Marketing texts, whether commercial or betting related, can only reach people who opted in through their mobile provider. This applies across all industries, not just gambling.
Bulk Messaging Faces Tighter Controls
The new rules also target bulk SMS traffic sent by companies. Once someone activates the blocking service, operators must make it take effect right away.
This change is expected to affect how betting companies run text campaigns. Free bet offers, bonus promotions, and odds updates sent by text may no longer reach people who opted out.
The regulations require closer monitoring of mass messaging overall. Mobile operators must detect unusual activity and suspend suspicious bulk traffic when it happens.
Operators must also preserve evidence of abuse and notify the owner of the affected phone number. This gives customers a record of what happened.
If short codes are misused, operators are required to block or suspend the service. They must then report the incident directly to the regulator.
Companies that fail to follow the rules face administrative penalties. These penalties could include suspension of service or limited access to telecom resources.
The rules also cover a wider category called Application-to-Person traffic. This includes promotional, transactional, service, and one-time password messages.
All of these message types must now pass through registered and auditable channels. The goal is to make the entire system easier to track and monitor.
The changes mark one of the clearest steps taken so far to regulate how betting companies reach customers by text in Mozambique.

[Records taken from a collection]

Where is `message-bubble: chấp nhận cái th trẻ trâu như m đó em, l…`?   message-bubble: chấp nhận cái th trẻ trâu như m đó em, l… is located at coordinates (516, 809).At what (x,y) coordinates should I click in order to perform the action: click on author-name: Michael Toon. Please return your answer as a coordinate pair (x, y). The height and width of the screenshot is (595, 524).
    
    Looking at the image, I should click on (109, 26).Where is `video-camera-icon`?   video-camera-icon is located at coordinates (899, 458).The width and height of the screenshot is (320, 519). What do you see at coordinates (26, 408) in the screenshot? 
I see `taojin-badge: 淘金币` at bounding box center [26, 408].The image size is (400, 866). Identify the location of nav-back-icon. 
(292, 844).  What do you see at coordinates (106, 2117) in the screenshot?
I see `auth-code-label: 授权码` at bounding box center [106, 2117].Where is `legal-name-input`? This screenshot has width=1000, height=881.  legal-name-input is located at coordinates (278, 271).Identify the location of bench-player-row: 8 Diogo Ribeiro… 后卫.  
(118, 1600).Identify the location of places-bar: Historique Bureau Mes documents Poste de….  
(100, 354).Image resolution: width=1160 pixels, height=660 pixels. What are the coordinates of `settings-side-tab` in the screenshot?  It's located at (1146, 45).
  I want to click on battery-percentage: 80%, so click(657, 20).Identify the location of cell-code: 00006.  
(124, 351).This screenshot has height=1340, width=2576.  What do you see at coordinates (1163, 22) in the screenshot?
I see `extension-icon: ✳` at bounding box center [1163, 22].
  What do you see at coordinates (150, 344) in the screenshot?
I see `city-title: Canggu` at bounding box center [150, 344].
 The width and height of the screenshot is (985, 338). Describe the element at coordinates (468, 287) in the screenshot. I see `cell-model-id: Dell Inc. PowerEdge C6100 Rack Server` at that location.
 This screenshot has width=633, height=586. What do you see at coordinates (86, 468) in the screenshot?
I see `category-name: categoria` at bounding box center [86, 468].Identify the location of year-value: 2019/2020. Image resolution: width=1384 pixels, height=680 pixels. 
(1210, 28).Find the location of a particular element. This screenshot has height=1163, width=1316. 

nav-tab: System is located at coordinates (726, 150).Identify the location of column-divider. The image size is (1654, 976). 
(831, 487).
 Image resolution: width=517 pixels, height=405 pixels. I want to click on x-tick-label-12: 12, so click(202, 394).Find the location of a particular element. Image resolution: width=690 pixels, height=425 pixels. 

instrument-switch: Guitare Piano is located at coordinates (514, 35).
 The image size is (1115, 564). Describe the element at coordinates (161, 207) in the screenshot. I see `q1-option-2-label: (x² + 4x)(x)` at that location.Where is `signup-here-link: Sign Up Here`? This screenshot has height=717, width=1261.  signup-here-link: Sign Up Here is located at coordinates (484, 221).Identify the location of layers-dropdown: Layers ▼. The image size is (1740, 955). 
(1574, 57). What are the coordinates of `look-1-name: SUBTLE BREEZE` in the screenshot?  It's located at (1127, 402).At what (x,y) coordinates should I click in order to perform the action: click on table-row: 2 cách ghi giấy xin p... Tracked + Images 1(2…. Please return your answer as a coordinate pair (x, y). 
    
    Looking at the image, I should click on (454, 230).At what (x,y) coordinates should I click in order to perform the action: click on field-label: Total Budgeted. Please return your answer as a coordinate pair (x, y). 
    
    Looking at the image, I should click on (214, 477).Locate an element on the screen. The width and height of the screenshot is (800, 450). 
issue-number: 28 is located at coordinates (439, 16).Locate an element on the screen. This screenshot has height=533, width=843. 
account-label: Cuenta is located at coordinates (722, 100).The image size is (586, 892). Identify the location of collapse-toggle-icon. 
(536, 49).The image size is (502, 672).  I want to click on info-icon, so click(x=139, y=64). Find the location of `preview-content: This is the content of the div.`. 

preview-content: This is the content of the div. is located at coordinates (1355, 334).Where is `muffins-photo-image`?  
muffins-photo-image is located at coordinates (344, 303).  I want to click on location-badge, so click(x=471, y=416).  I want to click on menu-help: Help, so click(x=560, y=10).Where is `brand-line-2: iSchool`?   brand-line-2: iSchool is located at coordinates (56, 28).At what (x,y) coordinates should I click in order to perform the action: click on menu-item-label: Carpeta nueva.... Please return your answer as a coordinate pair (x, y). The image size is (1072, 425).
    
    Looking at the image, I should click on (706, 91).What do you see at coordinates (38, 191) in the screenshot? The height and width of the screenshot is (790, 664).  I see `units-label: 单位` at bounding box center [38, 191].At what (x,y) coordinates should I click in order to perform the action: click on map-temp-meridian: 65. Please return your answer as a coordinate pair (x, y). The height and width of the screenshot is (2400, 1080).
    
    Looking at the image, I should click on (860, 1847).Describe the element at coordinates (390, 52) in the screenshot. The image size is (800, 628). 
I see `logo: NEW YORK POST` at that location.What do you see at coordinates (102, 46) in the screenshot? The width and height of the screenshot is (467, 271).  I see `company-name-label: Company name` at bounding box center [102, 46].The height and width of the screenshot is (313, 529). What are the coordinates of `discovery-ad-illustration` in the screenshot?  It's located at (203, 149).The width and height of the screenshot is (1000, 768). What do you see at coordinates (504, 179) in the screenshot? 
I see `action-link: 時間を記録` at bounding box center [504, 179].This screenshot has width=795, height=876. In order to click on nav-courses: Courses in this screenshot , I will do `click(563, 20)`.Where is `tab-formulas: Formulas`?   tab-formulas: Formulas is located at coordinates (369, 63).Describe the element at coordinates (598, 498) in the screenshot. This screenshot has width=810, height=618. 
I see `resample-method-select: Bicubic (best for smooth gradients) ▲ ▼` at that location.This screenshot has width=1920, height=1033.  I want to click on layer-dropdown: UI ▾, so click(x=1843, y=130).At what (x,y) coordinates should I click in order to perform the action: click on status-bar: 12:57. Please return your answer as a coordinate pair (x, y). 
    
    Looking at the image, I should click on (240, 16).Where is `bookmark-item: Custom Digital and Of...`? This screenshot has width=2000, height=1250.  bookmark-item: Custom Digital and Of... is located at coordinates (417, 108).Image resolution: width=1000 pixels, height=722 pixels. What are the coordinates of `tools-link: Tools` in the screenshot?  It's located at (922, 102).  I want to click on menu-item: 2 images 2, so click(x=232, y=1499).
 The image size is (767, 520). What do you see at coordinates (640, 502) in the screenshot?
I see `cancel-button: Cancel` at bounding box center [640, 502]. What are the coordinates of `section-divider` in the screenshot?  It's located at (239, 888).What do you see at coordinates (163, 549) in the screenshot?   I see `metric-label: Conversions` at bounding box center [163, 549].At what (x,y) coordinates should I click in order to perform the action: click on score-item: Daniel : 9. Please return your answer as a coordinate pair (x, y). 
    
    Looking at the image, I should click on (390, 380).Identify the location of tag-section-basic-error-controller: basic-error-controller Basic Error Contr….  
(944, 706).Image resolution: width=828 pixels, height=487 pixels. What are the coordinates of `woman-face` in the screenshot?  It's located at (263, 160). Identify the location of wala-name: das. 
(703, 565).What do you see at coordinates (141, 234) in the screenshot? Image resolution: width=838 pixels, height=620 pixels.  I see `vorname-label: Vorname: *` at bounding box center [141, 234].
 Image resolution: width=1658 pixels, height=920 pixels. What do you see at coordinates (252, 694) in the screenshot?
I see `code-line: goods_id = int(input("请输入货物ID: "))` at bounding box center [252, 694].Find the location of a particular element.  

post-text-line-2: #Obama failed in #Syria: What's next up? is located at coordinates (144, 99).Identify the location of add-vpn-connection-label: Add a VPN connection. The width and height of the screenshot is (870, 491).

TASK A. In the text on SMS rules, what must operators do once someone activates the blocking service?
TASK B. Restate the SMS rules text between "Operators must also" and "to telecom resources.", inclusive, swapping "penalties" for "sanctions".
TASK C. Name every message type that the SMS rules text places under Application-to-Person traffic.

EXERCISE RESULT A. They must make it take effect right away.

EXERCISE RESULT B.
Operators must also preserve evidence of abuse and notify the owner of the affected phone number. This gives customers a record of what happened.
If short codes are misused, operators are required to block or suspend the service. They must then report the incident directly to the regulator.
Companies that fail to follow the rules face administrative sanctions. These sanctions could include suspension of service or limited access to telecom resources.

EXERCISE RESULT C. promotional, transactional, service, one-time password